[[ RECORDS FOR THIS TASK open ]]

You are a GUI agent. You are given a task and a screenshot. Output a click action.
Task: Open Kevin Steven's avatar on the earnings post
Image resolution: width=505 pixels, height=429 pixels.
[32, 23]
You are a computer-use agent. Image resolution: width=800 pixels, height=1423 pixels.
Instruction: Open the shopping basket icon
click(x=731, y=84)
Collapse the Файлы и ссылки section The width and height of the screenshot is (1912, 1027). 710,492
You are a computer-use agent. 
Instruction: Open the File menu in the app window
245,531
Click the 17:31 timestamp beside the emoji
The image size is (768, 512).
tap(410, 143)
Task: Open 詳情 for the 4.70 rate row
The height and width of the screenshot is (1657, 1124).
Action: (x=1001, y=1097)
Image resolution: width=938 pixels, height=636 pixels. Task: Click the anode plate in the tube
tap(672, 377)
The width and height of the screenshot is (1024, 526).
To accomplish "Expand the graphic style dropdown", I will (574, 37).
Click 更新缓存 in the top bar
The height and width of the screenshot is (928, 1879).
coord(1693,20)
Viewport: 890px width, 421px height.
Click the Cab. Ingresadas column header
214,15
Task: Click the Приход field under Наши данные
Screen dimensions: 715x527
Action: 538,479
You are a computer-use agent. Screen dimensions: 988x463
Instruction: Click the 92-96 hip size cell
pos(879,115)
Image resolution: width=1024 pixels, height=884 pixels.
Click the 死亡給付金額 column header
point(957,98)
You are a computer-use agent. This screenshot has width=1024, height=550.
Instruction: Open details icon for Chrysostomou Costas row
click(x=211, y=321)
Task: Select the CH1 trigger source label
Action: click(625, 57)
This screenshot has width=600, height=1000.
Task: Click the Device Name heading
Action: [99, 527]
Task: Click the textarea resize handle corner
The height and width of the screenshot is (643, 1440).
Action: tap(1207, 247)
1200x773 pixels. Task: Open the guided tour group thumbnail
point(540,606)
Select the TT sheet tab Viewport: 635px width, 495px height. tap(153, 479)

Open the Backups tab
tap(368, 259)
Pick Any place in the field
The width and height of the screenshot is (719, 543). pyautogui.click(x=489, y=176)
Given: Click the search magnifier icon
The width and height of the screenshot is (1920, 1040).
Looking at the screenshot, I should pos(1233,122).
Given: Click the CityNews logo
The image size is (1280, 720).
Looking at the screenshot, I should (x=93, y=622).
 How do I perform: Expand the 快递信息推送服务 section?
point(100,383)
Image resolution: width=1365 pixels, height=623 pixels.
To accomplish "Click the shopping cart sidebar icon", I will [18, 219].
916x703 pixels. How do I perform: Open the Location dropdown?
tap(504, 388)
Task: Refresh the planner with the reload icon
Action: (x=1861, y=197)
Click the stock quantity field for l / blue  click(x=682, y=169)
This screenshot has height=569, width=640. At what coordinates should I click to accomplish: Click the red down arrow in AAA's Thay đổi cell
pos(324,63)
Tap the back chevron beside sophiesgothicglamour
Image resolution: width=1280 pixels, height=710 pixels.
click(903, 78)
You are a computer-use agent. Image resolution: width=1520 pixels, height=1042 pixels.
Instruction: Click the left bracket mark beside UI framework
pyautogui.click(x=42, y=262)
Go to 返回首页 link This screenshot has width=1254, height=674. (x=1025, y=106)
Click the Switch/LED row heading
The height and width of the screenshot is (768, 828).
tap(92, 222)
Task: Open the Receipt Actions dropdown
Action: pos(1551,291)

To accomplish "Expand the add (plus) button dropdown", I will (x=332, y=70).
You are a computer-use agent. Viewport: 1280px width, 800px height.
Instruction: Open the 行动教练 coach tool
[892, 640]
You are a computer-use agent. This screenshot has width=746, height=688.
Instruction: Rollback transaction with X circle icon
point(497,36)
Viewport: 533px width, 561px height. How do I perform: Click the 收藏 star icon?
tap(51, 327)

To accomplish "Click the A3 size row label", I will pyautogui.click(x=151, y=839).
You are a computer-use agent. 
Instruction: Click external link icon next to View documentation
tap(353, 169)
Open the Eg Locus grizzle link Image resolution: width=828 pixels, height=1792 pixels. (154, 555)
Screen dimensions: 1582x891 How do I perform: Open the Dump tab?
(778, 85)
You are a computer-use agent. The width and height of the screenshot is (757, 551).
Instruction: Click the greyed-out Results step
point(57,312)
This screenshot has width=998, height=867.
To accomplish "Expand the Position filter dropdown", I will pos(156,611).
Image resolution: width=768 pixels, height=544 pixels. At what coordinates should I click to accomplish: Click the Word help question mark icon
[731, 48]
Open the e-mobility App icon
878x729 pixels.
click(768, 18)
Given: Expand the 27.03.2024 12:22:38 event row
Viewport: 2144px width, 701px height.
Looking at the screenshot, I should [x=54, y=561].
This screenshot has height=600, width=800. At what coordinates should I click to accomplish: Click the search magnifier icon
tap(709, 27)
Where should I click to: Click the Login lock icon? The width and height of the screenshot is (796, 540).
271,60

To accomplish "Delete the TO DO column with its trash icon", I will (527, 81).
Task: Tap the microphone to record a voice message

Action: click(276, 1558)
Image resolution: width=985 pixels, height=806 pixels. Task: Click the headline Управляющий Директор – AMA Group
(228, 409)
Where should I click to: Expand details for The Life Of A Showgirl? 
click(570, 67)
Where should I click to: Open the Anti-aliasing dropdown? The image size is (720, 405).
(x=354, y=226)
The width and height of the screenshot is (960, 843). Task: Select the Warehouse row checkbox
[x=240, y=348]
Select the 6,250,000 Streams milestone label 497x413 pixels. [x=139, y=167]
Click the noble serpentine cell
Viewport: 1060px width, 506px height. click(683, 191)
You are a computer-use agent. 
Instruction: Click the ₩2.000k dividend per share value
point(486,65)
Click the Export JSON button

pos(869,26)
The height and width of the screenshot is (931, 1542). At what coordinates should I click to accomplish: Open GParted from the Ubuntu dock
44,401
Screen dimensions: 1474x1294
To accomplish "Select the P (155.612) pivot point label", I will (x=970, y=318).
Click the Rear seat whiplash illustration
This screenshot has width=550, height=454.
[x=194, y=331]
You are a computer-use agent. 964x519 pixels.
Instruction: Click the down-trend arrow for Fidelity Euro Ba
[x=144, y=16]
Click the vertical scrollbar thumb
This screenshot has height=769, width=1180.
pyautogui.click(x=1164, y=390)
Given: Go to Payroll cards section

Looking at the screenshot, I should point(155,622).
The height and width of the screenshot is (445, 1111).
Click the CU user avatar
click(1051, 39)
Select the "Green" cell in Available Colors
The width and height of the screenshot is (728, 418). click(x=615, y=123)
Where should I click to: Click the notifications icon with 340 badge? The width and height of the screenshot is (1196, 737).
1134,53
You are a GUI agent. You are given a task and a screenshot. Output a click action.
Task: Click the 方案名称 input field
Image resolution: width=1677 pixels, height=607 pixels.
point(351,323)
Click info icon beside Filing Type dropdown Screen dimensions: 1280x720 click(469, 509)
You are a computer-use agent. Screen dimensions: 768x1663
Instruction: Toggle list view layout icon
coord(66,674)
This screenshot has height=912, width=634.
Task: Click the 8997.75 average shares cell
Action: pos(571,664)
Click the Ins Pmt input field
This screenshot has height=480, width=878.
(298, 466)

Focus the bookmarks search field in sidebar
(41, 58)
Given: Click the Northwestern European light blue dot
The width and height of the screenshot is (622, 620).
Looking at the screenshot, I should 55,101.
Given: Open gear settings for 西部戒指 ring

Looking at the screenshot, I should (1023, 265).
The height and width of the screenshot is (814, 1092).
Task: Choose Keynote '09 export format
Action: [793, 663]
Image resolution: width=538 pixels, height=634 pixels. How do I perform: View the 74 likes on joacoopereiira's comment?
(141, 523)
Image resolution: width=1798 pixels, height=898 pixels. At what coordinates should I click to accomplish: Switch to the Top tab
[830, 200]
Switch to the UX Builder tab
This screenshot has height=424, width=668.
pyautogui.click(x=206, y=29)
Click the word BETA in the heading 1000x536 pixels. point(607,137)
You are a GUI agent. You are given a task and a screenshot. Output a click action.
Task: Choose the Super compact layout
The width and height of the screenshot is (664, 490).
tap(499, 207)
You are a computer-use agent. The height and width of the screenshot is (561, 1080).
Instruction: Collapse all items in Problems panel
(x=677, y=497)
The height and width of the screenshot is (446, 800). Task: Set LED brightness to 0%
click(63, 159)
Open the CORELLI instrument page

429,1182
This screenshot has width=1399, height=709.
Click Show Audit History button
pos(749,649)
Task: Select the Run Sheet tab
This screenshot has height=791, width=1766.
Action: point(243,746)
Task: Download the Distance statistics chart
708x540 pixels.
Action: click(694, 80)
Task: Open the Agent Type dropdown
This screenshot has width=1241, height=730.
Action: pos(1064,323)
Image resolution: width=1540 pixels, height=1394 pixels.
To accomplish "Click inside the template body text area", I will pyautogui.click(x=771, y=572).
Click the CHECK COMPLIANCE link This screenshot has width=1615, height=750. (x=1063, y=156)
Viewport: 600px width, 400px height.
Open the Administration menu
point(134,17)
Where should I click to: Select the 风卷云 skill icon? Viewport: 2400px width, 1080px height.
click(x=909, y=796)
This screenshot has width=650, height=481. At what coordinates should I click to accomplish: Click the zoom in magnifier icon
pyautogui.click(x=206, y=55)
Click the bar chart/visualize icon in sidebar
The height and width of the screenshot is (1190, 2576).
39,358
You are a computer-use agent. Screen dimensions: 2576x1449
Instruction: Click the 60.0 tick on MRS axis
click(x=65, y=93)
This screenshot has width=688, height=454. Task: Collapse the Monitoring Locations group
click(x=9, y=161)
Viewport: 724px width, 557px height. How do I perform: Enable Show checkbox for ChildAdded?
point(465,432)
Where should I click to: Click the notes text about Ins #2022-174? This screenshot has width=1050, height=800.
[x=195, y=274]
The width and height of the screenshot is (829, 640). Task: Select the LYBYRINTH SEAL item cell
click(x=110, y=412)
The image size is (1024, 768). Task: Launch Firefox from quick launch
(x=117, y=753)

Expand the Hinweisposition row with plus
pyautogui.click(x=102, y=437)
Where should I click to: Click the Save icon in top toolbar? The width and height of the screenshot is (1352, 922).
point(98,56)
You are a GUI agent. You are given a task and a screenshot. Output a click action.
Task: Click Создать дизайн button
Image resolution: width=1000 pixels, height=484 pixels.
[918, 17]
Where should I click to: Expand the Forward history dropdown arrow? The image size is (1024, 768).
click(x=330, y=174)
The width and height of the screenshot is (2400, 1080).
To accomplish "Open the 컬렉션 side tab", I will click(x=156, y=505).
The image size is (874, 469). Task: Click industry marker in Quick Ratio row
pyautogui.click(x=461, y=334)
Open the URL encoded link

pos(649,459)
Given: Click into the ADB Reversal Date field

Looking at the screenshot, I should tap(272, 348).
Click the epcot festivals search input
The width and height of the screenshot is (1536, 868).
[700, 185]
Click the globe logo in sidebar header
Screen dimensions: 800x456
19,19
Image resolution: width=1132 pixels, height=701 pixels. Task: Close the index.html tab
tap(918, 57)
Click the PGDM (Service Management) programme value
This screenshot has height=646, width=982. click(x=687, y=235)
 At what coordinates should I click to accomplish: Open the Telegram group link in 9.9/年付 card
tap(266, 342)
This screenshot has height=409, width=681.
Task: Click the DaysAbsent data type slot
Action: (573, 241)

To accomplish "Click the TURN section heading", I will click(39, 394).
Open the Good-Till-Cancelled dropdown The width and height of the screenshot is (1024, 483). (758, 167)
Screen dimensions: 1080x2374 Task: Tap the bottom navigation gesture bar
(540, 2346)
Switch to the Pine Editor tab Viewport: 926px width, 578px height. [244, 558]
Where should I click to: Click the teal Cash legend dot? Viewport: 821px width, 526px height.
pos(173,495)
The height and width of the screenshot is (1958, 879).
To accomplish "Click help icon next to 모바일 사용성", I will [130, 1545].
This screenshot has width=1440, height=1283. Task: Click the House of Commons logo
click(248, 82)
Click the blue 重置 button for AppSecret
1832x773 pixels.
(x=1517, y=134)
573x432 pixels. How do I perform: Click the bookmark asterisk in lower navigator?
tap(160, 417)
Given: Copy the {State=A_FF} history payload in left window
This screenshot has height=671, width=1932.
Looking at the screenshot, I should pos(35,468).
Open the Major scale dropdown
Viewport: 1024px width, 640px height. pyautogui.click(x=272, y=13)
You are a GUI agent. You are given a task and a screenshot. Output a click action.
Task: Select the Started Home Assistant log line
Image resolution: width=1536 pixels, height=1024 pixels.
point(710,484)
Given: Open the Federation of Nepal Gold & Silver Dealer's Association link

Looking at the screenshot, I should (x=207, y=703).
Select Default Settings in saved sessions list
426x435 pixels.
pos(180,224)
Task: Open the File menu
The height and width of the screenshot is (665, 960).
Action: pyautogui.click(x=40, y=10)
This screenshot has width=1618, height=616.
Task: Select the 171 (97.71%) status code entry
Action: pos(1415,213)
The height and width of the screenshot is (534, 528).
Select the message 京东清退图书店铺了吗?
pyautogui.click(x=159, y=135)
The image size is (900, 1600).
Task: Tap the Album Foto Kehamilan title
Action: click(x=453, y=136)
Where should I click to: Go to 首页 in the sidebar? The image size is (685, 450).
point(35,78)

[[ RECORDS FOR THIS TASK closed ]]

### [REQUIRED WORK]
All lines above from the one containing "This screenshot has width=1241, height=730." to the one containing "The width and height of the screenshot is (2400, 1080)." must be repeated exactly, both lines included, and no others.

### [SOLUTION]
This screenshot has width=1241, height=730.
Action: pos(1064,323)
Image resolution: width=1540 pixels, height=1394 pixels.
To accomplish "Click inside the template body text area", I will pyautogui.click(x=771, y=572).
Click the CHECK COMPLIANCE link This screenshot has width=1615, height=750. (x=1063, y=156)
Viewport: 600px width, 400px height.
Open the Administration menu
point(134,17)
Where should I click to: Select the 风卷云 skill icon? Viewport: 2400px width, 1080px height.
click(x=909, y=796)
This screenshot has width=650, height=481. At what coordinates should I click to accomplish: Click the zoom in magnifier icon
pyautogui.click(x=206, y=55)
Click the bar chart/visualize icon in sidebar
The height and width of the screenshot is (1190, 2576).
39,358
You are a computer-use agent. Screen dimensions: 2576x1449
Instruction: Click the 60.0 tick on MRS axis
click(x=65, y=93)
This screenshot has width=688, height=454. Task: Collapse the Monitoring Locations group
click(x=9, y=161)
Viewport: 724px width, 557px height. How do I perform: Enable Show checkbox for ChildAdded?
point(465,432)
Where should I click to: Click the notes text about Ins #2022-174? This screenshot has width=1050, height=800.
[x=195, y=274]
The width and height of the screenshot is (829, 640). Task: Select the LYBYRINTH SEAL item cell
click(x=110, y=412)
The image size is (1024, 768). Task: Launch Firefox from quick launch
(x=117, y=753)

Expand the Hinweisposition row with plus
pyautogui.click(x=102, y=437)
Where should I click to: Click the Save icon in top toolbar? The width and height of the screenshot is (1352, 922).
point(98,56)
You are a GUI agent. You are given a task and a screenshot. Output a click action.
Task: Click Создать дизайн button
Image resolution: width=1000 pixels, height=484 pixels.
[918, 17]
Where should I click to: Expand the Forward history dropdown arrow? The image size is (1024, 768).
click(x=330, y=174)
The width and height of the screenshot is (2400, 1080).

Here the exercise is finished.